Preparation and Electrocatalytic Activity of Nitrogen-Doping Tungsten Carbide Catalyst
- 2018年第24卷 
碳化钨是一种具有应用前景的电催化剂，本文尝试对碳化钨的非金属位进行氮掺杂，以钨酸钠为钨源，经由中间体氮化钨（WN），并在一氧化碳气体中进行渗碳后合成掺氮的碳化钨纳米片（WN|WC）. 通过扫描电镜（SEM）和透射电镜（TEM）观测发现，WN|WC纳米片尺寸均匀，碳原子进入WN晶格中形成具有密排六方结构的WC晶相，并和WN的晶格条纹紧密联结而形成异质结构. X射线衍射（XRD）结果显示碳化后的样品中含有WN和WC两种晶型，XPS结果进一步表明WN|WC表面形成了WN和WC的异质结构. 为讨论氮元素掺杂对电催化性能的影响，本文通过微波辅助加热法负载少量铂制备Pt/WN|WC催化剂，并以甲醇氧化为指针反应，纯相碳化钨和商用铂碳材料（Pt/C）等为对比样，评价了Pt/WN|WC催化剂的电化学性能. 电化学测试表明，该催化剂甲醇氧化的电流密度是商业Pt/C的3倍，具有较高的交换电流密度和速率常数，且经过200周的循环伏安扫描后，正扫峰电位（Epf）和负扫峰电位（Epb）仍保持稳定，结果表明氮的掺杂改变了碳化钨表面的电子状态，形成了WN和WC的异质界面，有利于催化性能的提高.Tungsten carbide (WC) is a promising electrocatalyst, however, its electrocatalytic activity is far inferior to Pt and Pt-group metal. In this work, nitrogen-doping tungsten carbide (WN|WC) catalysts with a nanoplate morphology were prepared via the tungsten nitride (WN) as the precursor and sodium tungstate as the tungsten source.
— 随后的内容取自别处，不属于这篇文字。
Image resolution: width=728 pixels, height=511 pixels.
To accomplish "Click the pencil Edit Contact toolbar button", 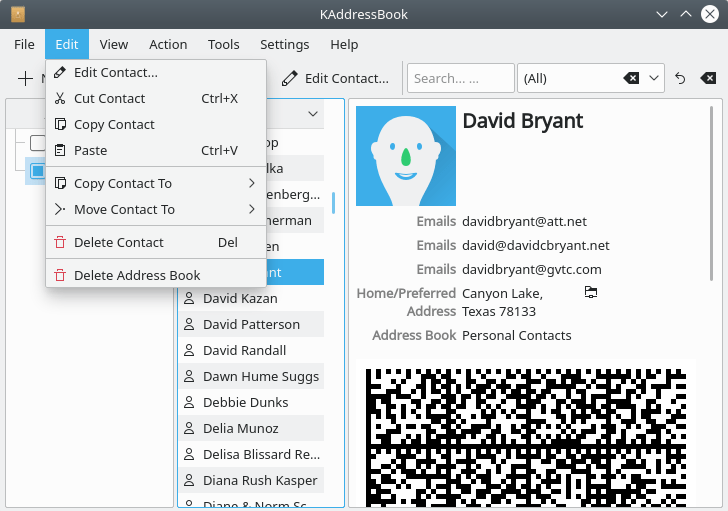I will [x=335, y=78].
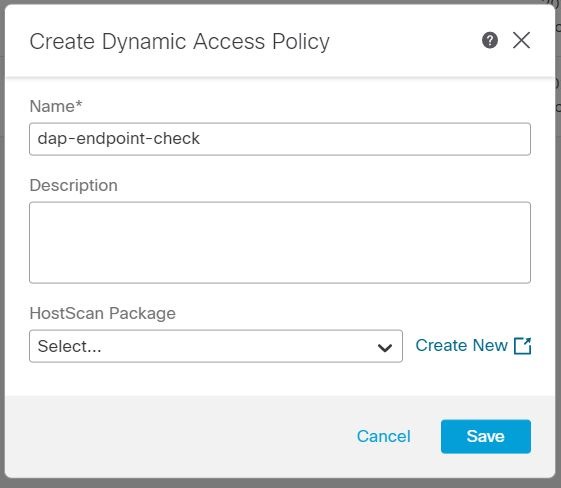Click the Description field label

tap(73, 185)

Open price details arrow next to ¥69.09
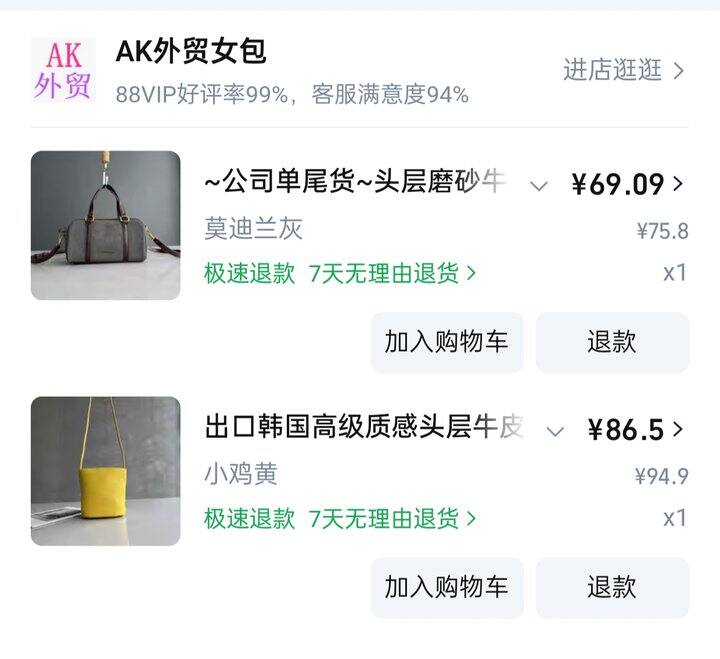(x=679, y=183)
The SEM and TEM results indicated that carbon atoms entered into the WN lattice to form the hexagonal close packed WC phase. In this way, an atomic scale heterostructure involving the closely linked interfaces between WN and WC was created . The XRD data confirmed that the cubic crystal structure of WN was still reserved after carbonization. The XPS analyses also verified the existences of W-N and W-C. In order to discuss the effect of nitrogen doping on the catalytic performance of WN|WC, Pt/WN|WC catalyst was prepared by ethylene glycol reduction with microwave-assisted heating method. The electrochemical properties of Pt/WN|WC catalyst in methanol oxidation reaction were evaluated and compared with those of pure WC and commercial Pt/C catalysts. Electrochemical tests demonstrated that the peak current density of Pt/WN|WC was three times as that of commercial Pt/C. In addition, the excellent exchange current density, rate constant and the stable Epf and Epb values suggested that the nanoplate Pt/WN|WC has a promising application as an anode material for direct methanol fuel cells.